**Short problem:** Render every row below as a Markdown table with two columns, Line No. and Row Text, numbering each line in order and leaving out blank lines.

**Dataset entries:**
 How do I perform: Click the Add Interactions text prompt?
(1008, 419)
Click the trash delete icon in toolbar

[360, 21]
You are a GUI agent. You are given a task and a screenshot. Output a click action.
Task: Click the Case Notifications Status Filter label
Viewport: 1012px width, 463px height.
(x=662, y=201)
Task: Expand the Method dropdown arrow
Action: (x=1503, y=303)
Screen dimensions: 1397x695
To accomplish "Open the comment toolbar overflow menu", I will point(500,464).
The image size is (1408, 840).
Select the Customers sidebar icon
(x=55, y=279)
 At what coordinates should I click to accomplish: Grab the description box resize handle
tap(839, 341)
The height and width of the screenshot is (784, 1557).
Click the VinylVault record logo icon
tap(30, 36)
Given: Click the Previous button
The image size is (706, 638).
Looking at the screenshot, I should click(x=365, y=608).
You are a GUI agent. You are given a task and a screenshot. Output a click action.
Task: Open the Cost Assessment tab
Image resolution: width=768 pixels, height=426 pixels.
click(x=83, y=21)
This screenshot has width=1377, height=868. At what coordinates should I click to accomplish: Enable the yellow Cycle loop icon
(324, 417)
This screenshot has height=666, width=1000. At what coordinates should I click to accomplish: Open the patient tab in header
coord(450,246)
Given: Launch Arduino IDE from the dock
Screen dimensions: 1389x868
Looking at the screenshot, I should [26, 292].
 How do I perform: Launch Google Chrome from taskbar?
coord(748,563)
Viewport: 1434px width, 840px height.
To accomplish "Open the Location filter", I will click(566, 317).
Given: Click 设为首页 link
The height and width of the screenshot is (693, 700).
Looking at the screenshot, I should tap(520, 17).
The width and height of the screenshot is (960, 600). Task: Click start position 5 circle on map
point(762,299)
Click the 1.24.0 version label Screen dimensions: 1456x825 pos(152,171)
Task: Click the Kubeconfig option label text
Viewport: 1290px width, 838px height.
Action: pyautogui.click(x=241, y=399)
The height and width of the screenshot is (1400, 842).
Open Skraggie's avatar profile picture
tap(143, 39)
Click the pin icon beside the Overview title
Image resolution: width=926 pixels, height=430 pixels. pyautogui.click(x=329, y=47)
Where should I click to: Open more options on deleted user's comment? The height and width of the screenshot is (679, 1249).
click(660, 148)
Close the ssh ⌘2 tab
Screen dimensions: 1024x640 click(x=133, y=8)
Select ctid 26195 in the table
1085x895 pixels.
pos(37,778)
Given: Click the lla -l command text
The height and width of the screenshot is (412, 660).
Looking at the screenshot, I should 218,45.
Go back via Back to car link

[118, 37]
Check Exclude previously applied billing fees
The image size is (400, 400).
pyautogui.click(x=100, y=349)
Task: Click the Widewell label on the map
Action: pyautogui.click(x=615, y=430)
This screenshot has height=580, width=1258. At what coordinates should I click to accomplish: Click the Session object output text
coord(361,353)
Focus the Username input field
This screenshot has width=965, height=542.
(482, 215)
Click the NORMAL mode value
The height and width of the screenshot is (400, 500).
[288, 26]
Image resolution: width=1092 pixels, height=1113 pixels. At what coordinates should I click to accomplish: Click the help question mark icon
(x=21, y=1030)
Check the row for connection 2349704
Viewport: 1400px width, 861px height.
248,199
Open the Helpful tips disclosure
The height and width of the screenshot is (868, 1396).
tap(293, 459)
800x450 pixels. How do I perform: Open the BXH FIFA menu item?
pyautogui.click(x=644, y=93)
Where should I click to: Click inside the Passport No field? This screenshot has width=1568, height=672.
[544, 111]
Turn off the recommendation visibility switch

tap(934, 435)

**Output:**
| Line No. | Row Text |
|---|---|
| 1 |  How do I perform: Click the Add Interactions text prompt? |
| 2 | (1008, 419) |
| 3 | Click the trash delete icon in toolbar |
| 4 | [360, 21] |
| 5 | You are a GUI agent. You are given a task and a screenshot. Output a click action. |
| 6 | Task: Click the Case Notifications Status Filter label |
| 7 | Viewport: 1012px width, 463px height. |
| 8 | (x=662, y=201) |
| 9 | Task: Expand the Method dropdown arrow |
| 10 | Action: (x=1503, y=303) |
| 11 | Screen dimensions: 1397x695 |
| 12 | To accomplish "Open the comment toolbar overflow menu", I will point(500,464). |
| 13 | The image size is (1408, 840). |
| 14 | Select the Customers sidebar icon |
| 15 | (x=55, y=279) |
| 16 |  At what coordinates should I click to accomplish: Grab the description box resize handle |
| 17 | tap(839, 341) |
| 18 | The height and width of the screenshot is (784, 1557). |
| 19 | Click the VinylVault record logo icon |
| 20 | tap(30, 36) |
| 21 | Given: Click the Previous button |
| 22 | The image size is (706, 638). |
| 23 | Looking at the screenshot, I should click(x=365, y=608). |
| 24 | You are a GUI agent. You are given a task and a screenshot. Output a click action. |
| 25 | Task: Open the Cost Assessment tab |
| 26 | Image resolution: width=768 pixels, height=426 pixels. |
| 27 | click(x=83, y=21) |
| 28 | This screenshot has width=1377, height=868. At what coordinates should I click to accomplish: Enable the yellow Cycle loop icon |
| 29 | (324, 417) |
| 30 | This screenshot has height=666, width=1000. At what coordinates should I click to accomplish: Open the patient tab in header |
| 31 | coord(450,246) |
| 32 | Given: Launch Arduino IDE from the dock |
| 33 | Screen dimensions: 1389x868 |
| 34 | Looking at the screenshot, I should [26, 292]. |
| 35 |  How do I perform: Launch Google Chrome from taskbar? |
| 36 | coord(748,563) |
| 37 | Viewport: 1434px width, 840px height. |
| 38 | To accomplish "Open the Location filter", I will click(566, 317). |
| 39 | Given: Click 设为首页 link |
| 40 | The height and width of the screenshot is (693, 700). |
| 41 | Looking at the screenshot, I should tap(520, 17). |
| 42 | The width and height of the screenshot is (960, 600). Task: Click start position 5 circle on map |
| 43 | point(762,299) |
| 44 | Click the 1.24.0 version label Screen dimensions: 1456x825 pos(152,171) |
| 45 | Task: Click the Kubeconfig option label text |
| 46 | Viewport: 1290px width, 838px height. |
| 47 | Action: pyautogui.click(x=241, y=399) |
| 48 | The height and width of the screenshot is (1400, 842). |
| 49 | Open Skraggie's avatar profile picture |
| 50 | tap(143, 39) |
| 51 | Click the pin icon beside the Overview title |
| 52 | Image resolution: width=926 pixels, height=430 pixels. pyautogui.click(x=329, y=47) |
| 53 | Where should I click to: Open more options on deleted user's comment? The height and width of the screenshot is (679, 1249). |
| 54 | click(660, 148) |
| 55 | Close the ssh ⌘2 tab |
| 56 | Screen dimensions: 1024x640 click(x=133, y=8) |
| 57 | Select ctid 26195 in the table |
| 58 | 1085x895 pixels. |
| 59 | pos(37,778) |
| 60 | Given: Click the lla -l command text |
| 61 | The height and width of the screenshot is (412, 660). |
| 62 | Looking at the screenshot, I should 218,45. |
| 63 | Go back via Back to car link |
| 64 | [118, 37] |
| 65 | Check Exclude previously applied billing fees |
| 66 | The image size is (400, 400). |
| 67 | pyautogui.click(x=100, y=349) |
| 68 | Task: Click the Widewell label on the map |
| 69 | Action: pyautogui.click(x=615, y=430) |
| 70 | This screenshot has height=580, width=1258. At what coordinates should I click to accomplish: Click the Session object output text |
| 71 | coord(361,353) |
| 72 | Focus the Username input field |
| 73 | This screenshot has width=965, height=542. |
| 74 | (482, 215) |
| 75 | Click the NORMAL mode value |
| 76 | The height and width of the screenshot is (400, 500). |
| 77 | [288, 26] |
| 78 | Image resolution: width=1092 pixels, height=1113 pixels. At what coordinates should I click to accomplish: Click the help question mark icon |
| 79 | (x=21, y=1030) |
| 80 | Check the row for connection 2349704 |
| 81 | Viewport: 1400px width, 861px height. |
| 82 | 248,199 |
| 83 | Open the Helpful tips disclosure |
| 84 | The height and width of the screenshot is (868, 1396). |
| 85 | tap(293, 459) |
| 86 | 800x450 pixels. How do I perform: Open the BXH FIFA menu item? |
| 87 | pyautogui.click(x=644, y=93) |
| 88 | Where should I click to: Click inside the Passport No field? This screenshot has width=1568, height=672. |
| 89 | [544, 111] |
| 90 | Turn off the recommendation visibility switch |
| 91 | tap(934, 435) |